Machadodorp, that straggling village called after a Portuguese commander, is the most easterly outpost of the high veld. A few miles farther and there is a sheer fall into narrow mountain glens, down which the Elands River and the Delagoa Bay Railway make the best of their way to the lowlands. North lies the hill country of Lydenburg, to which the traveller may come in a coach after a day of heart-breaking hills and neck-breaking descents. But south for a good hundred miles sweeps the high veld in a broad promontory from Machadodorp to the Pongola, and on the east to the Swaziland border. It is the highest part of the great central tableland, and a very bleak dwelling-place in winter; but in summer and autumn it has a full share of the curious veld beauty. In particular, being in the line of the Drakensberg, you can come to its edge and look over into the wild tangle of glens which lie between you and the Lebombo hills. Also it is the lake district of South Africa, being full of tarns of all sizes from Lake Chrissie, which is a respectable sheet of water, to the tiniest reed-filled pan. It is the coldest, freshest, and windiest part of the land, a tonic country where the inhabitants are rarely ill, and few doctors can make a living.
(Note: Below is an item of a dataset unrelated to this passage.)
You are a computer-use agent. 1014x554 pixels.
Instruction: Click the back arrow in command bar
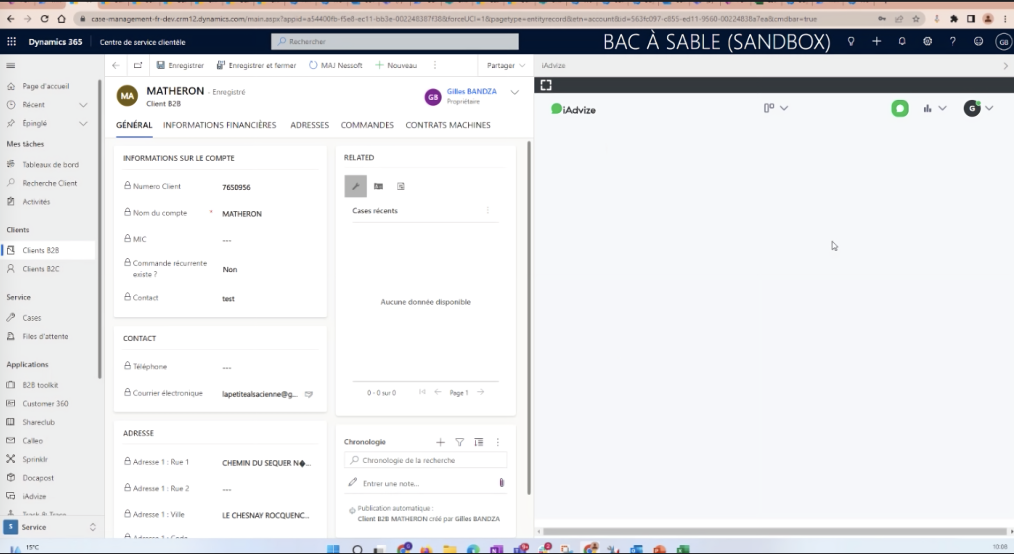[x=116, y=65]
The journey to the first outspan from Machadodorp on the Ermelo road is a little monotonous, for you are not yet on the ridge of the high veld, the grass is rank, and the landscape featureless. You are pursued, too, by an unfinished railway, the Machadodorp-Carolina line, and if there is an uglier thing than the raw scar made by earthworks and excavations and uncompleted culverts, I do not know it. The line is being taken over by Government, and the sooner it is laid the better, for at present the richest farming population in the Transvaal are some sixty miles from a rail-head. At the fine stone bridge of the Komati you enter a more pleasing country, with a glimpse to the east of a gap in the hills through which the river enters the broken country. The Komati here is a slow high-veld stream creeping through long muddy pools with the slenderest of currents, but some eight miles down it is a hill torrent. This is one of the paradoxes of the high-veld rivers. Elsewhere it is in their cradle that streams have their “bright speed”; here the infant river must be content to creep like a canal, and lo! when it is almost full grown, it finds itself hurled in cataracts down a mountain valley. Who, seeing the Olifants near Middelburg, can ever believe that it is the same stream which swirls round a corner of the berg north of Ohrigstad; or, watching the sluggish Umpilusi crawling through the high veld, find any kinship between it and the Swaziland salmon-river? It is a romantic career—first a chain of half-stagnant pools, then a cataract, and then a full-grown river, rolling its yellow waters through leagues of bush and jungle to the tropical ocean.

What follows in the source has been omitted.